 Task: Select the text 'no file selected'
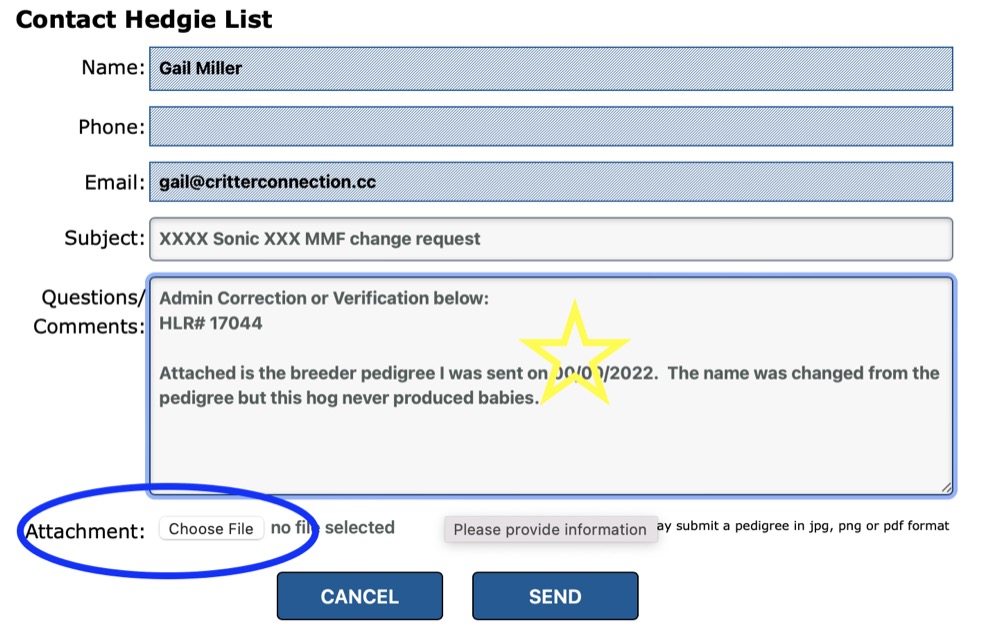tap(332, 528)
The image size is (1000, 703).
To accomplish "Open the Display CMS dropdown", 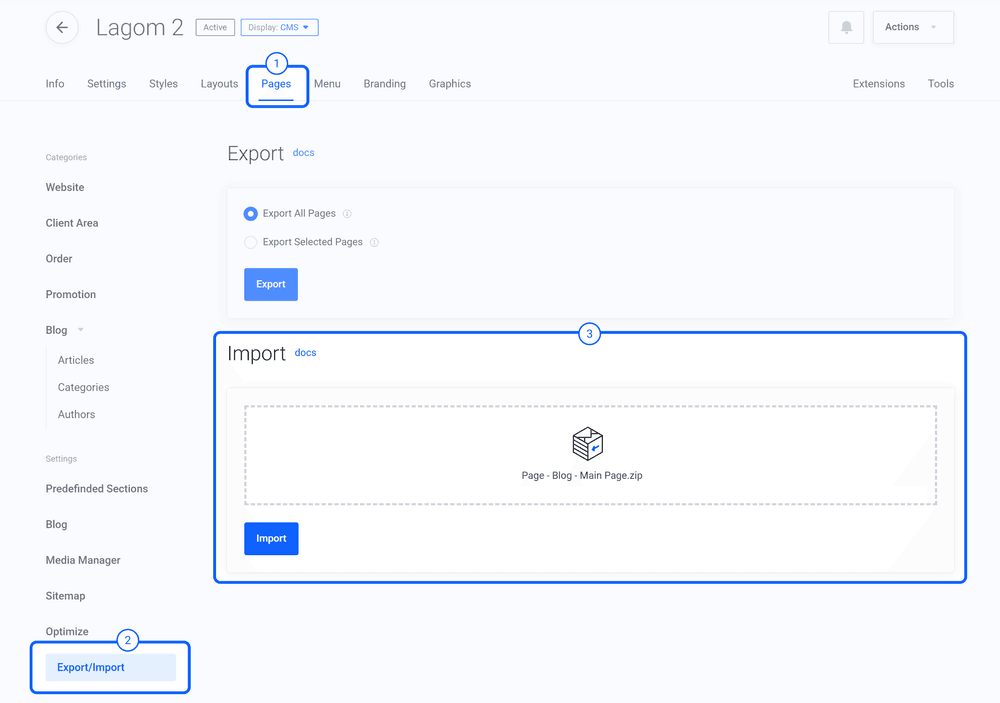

--

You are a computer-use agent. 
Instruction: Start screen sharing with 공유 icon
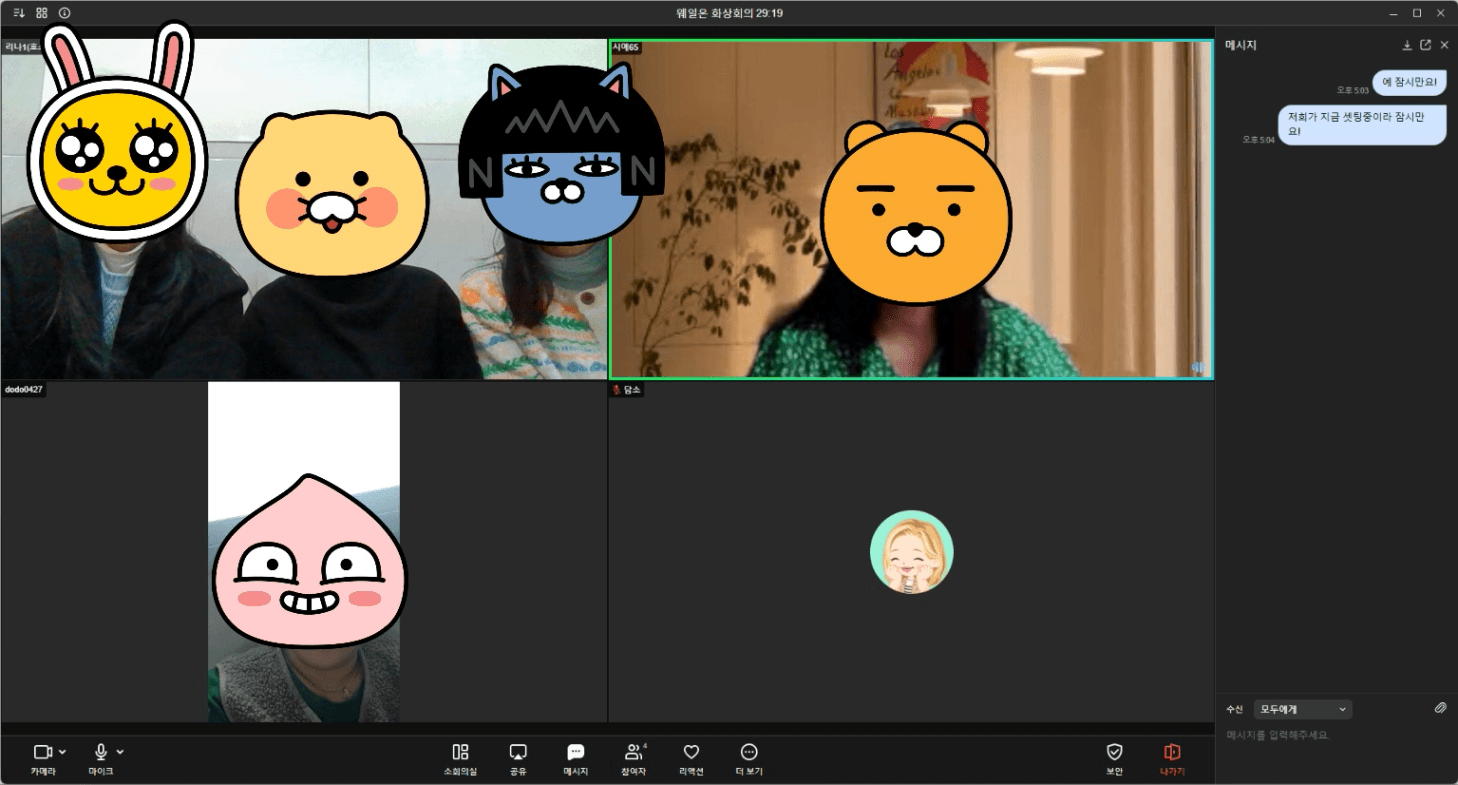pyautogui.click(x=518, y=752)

Your goal:
Beginning with the line holding "Task: Select the text 'no file selected'" in the material above, restate word for word each line through the line holding "the Display CMS", and exclude pictures.

Task response:
 Task: Select the text 'no file selected'
tap(332, 528)
The image size is (1000, 703).
To accomplish "Open the Display CMS dropdown", 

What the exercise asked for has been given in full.